• _TASK ITEM_:
In the records below, find the lines that include the string "agent" and report how many there are, nothing else.

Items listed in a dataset
──────────────────────────────
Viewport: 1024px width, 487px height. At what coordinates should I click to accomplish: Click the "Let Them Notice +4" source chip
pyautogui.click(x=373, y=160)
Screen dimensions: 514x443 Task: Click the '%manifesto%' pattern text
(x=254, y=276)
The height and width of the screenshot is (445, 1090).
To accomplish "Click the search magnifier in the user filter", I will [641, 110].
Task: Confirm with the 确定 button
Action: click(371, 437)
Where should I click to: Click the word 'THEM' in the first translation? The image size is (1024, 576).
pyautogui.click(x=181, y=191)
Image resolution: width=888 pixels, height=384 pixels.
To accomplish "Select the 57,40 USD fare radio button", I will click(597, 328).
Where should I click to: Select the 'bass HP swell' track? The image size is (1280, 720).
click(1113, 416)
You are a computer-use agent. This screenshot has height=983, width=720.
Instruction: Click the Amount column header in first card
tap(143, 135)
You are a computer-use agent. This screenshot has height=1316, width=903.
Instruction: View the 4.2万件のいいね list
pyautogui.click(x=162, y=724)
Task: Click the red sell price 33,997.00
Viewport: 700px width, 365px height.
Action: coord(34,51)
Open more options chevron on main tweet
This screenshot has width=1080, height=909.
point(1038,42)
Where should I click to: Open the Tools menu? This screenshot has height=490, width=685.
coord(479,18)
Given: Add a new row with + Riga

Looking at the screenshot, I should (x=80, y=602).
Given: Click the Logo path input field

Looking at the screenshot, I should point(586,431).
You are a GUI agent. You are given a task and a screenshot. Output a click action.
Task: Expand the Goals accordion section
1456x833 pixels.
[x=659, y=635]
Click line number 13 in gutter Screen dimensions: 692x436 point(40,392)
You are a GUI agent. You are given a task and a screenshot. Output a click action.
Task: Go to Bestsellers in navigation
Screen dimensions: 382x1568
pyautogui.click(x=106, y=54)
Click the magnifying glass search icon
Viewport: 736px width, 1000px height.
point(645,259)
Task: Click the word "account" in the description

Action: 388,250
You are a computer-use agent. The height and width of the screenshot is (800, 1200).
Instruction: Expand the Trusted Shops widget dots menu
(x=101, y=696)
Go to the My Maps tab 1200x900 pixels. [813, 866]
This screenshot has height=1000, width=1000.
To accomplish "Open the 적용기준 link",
──────────────────────────────
• _SOLUTION TO THE EXERCISE_:
5